An important part of collaborative research, and indeed of open science, is compassion. We, as members of different research communities, are too-often inclined to act with an assumption that science, which is supposed to be evidence-based or data-driven, is somehow pure, objective, and above implicit biases. In reality, science is produced by humans, and falls prey to the same biases, societal inequalities and (dis)advantages that humans have. This is reflected in the science we do, and the communities or workplaces we conduct our research in.
Privileges are unearned advantages given by society to some people but not all. Oppression is systemic, pervasive inequality present throughout society that harms those with fewer privileges and benefits people with more privileges. Allies are people who use their societal advantages for the good of others with less privilege.
Given a situation, someone may have less privilege in one situation when they can benefit from allyship, whereas they may have more privilege in other situations where they can be an ally for others. Being an ally is a learned skill that everyone can practise by self-education and structured training. An Ally Skills Workshop allows its participants to understand various concepts, explore social scenarios and practise simple everyday techniques they can use to make their workplace and communities more inclusive.

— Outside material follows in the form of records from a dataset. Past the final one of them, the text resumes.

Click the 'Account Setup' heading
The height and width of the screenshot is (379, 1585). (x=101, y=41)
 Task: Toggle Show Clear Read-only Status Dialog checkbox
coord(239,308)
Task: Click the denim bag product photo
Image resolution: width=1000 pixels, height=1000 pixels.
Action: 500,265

This workshop has been developed by Valerie Aurora, who also delivers trainer workshops through Frameshift Consulting. Thanks to the Software Sustainability Institute Fellowships, we (Malvika Sharan and Yo Yehudi) received our trainer’s training with an intention to bring these skills to Open Life Science (OLS) and other open science community spaces that we participate in.
Ally Skills workshops by Open Life Science
Open Life Science is a cohort-based program that trains and mentors its participants around community building - creating healthy, friendly, caring, and inclusive communities. Currently, over 50 members are participating in the second cohort of this program. Part of their training includes a short session on ally skills so that they can be prepared to step up for the members of the community they are building for their projects in OLS.

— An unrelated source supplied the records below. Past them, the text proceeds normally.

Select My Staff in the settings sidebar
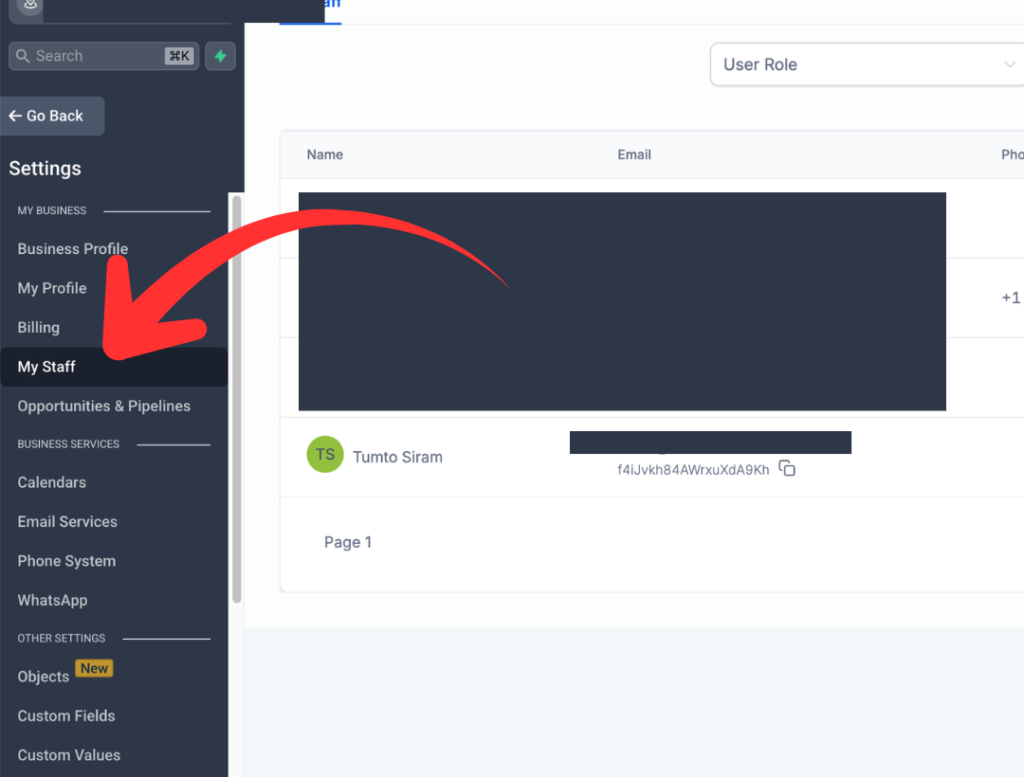 click(x=47, y=366)
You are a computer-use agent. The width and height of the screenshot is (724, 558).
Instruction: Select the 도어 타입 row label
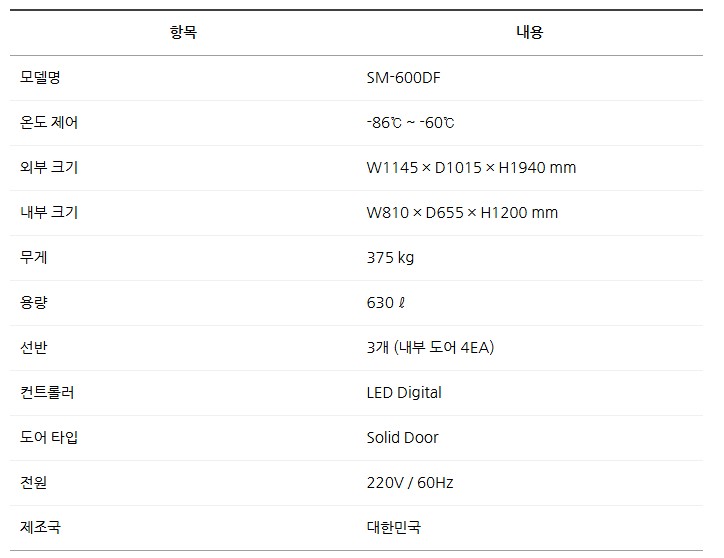click(49, 437)
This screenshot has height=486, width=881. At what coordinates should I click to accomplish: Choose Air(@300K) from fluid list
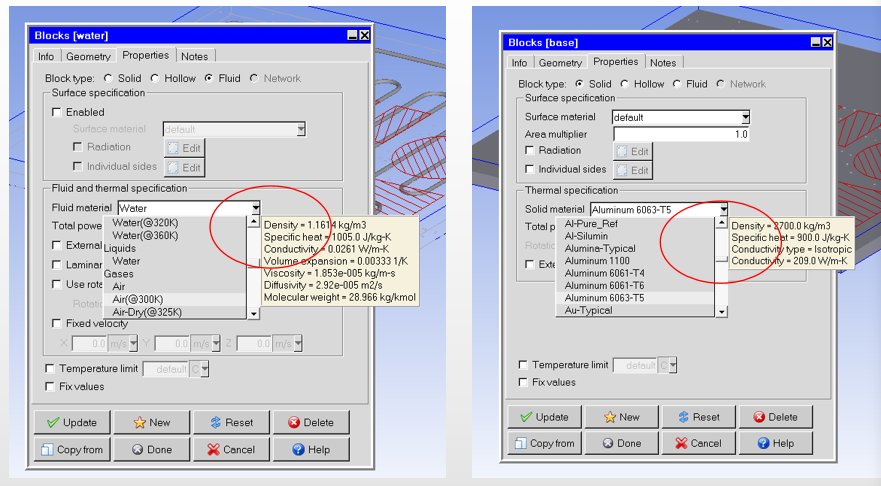[x=140, y=300]
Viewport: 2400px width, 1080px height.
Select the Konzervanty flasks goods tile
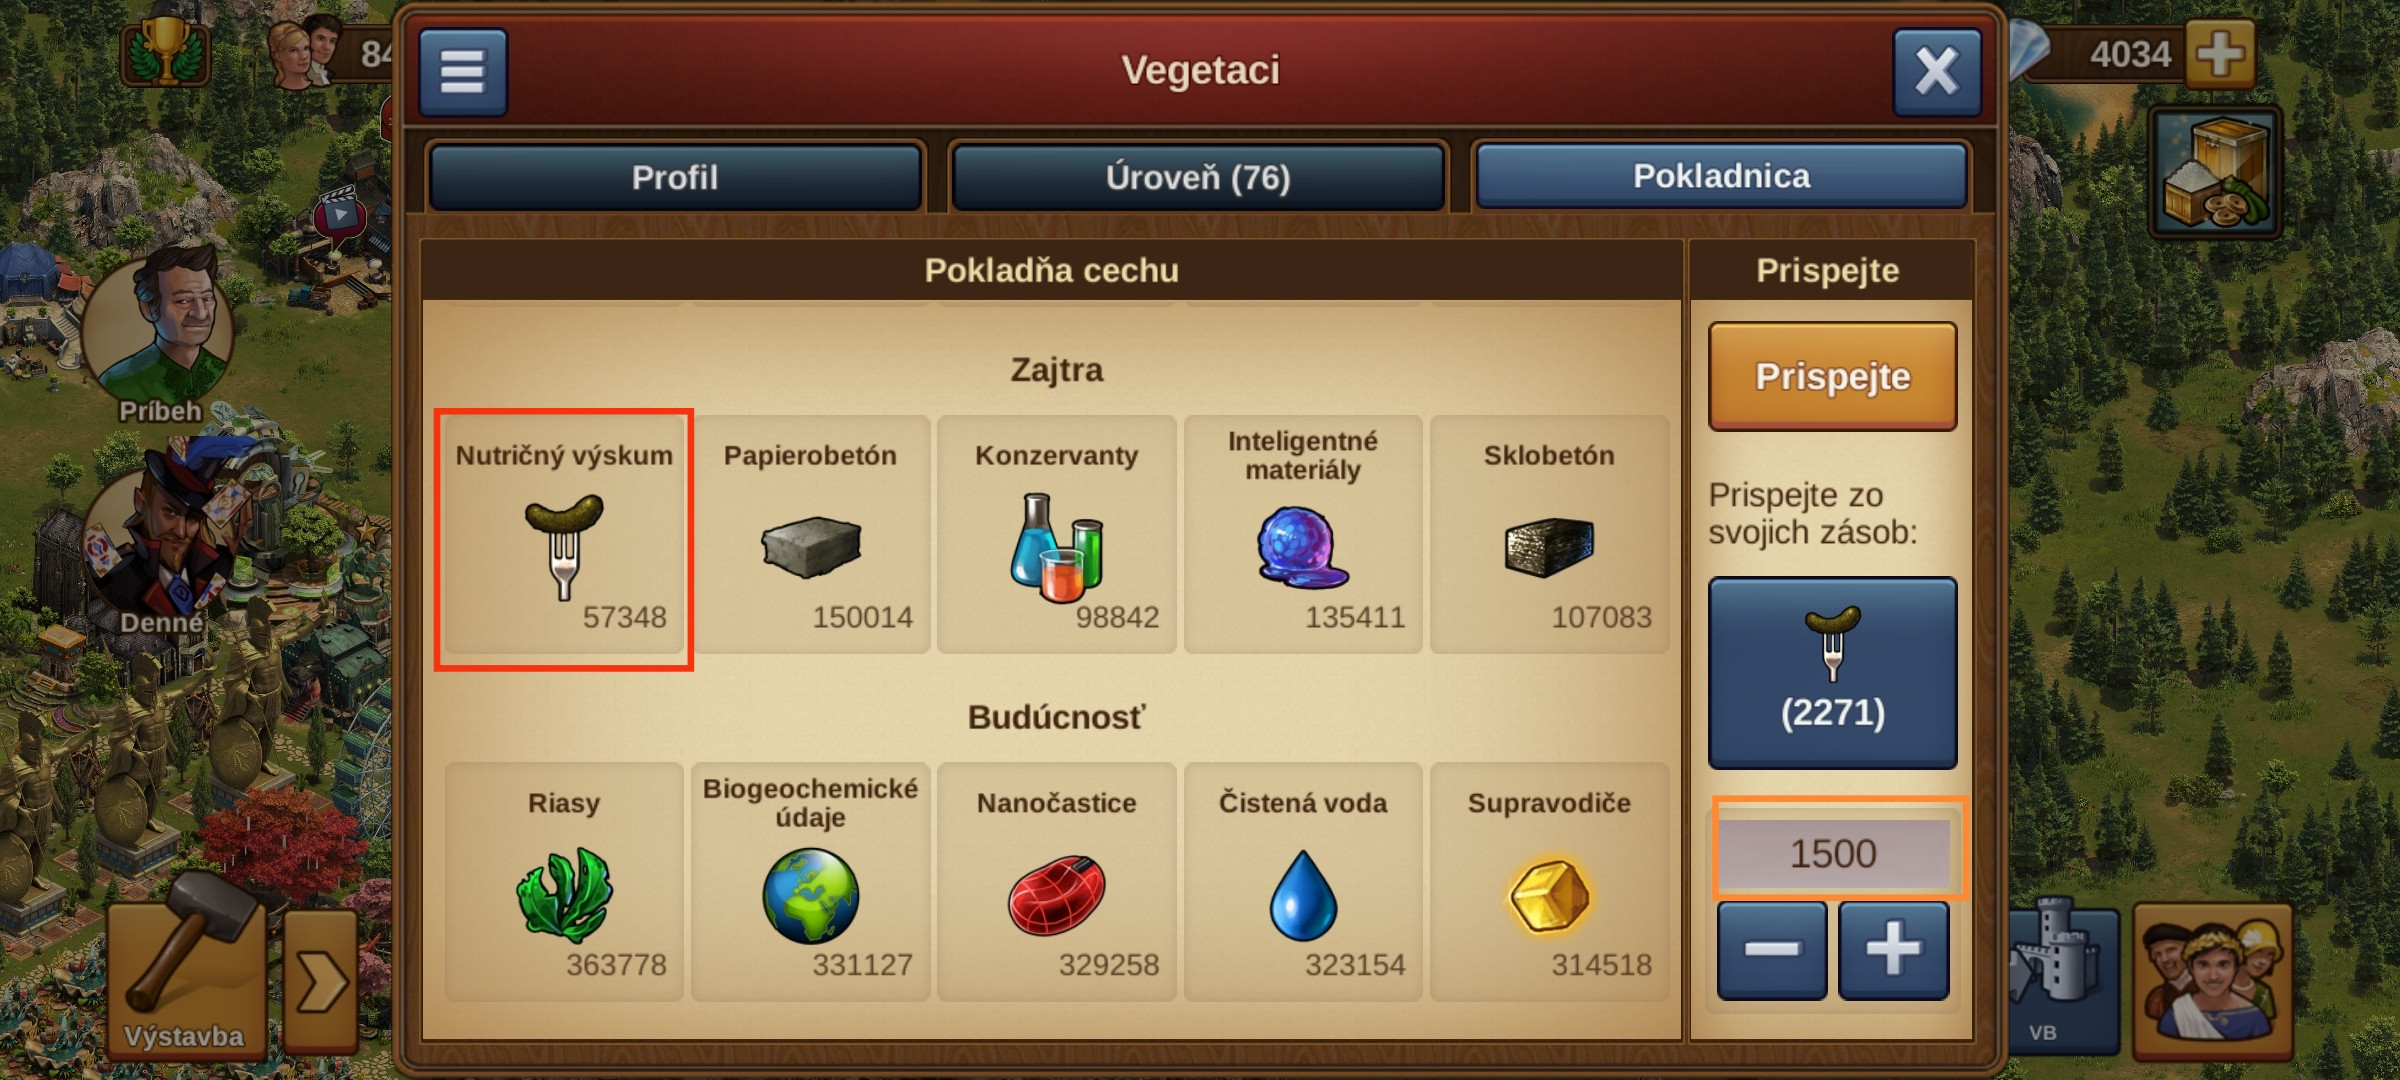click(1057, 535)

Upcoming workshops: open for everyone!
We will host additional virtual Ally Skills training sessions to give interested participants beyond our current cohort the chance to learn about:
different types of privilege you may have (and perhaps not be aware of it)
using your societal advantages to support others in your workplace and communities
practise handling realistic scenarios you could encounter, in small groups and a safe space
These workshops will take place on 4 December 2020 to suit two different time zones. Both workshops have the same content:
Open Life Science is a non-profit organisation. Our goals with this workshop are to make ally skills more accessible to others as well as raising money for OLS. Proceeds will be used towards sustaining the cost of OLS and offer small incubator grants for OLS-2 projects (see our report for details). Tickets cost will be waived for the OLS mentors and experts - please email firstname.lastname@example.org for a ticket discount code.
We do not wish to exclude anyone who would find it genuinely difficult to pay for this workshop. If you would like to participate and your organisation is unable to sponsor a full-price ticket, please fill out this short form to request a reduced-price or free ticket.
These workshops will be delivered by Malvika Sharan, Emmy Tsang, and Yo Yehudi. All trainers have completed the Ally Skills Train-the-Trainers workshops by FrameShift Consulting and will be using adapted materials from FrameShift Consulting. Collectively they have delivered Ally Skills workshops at CarpentryCon @ Home 2020, European Molecular Biology Laboratory, Whitaker lab at the Alan Turing Institute, and short sessions in Open Life Science.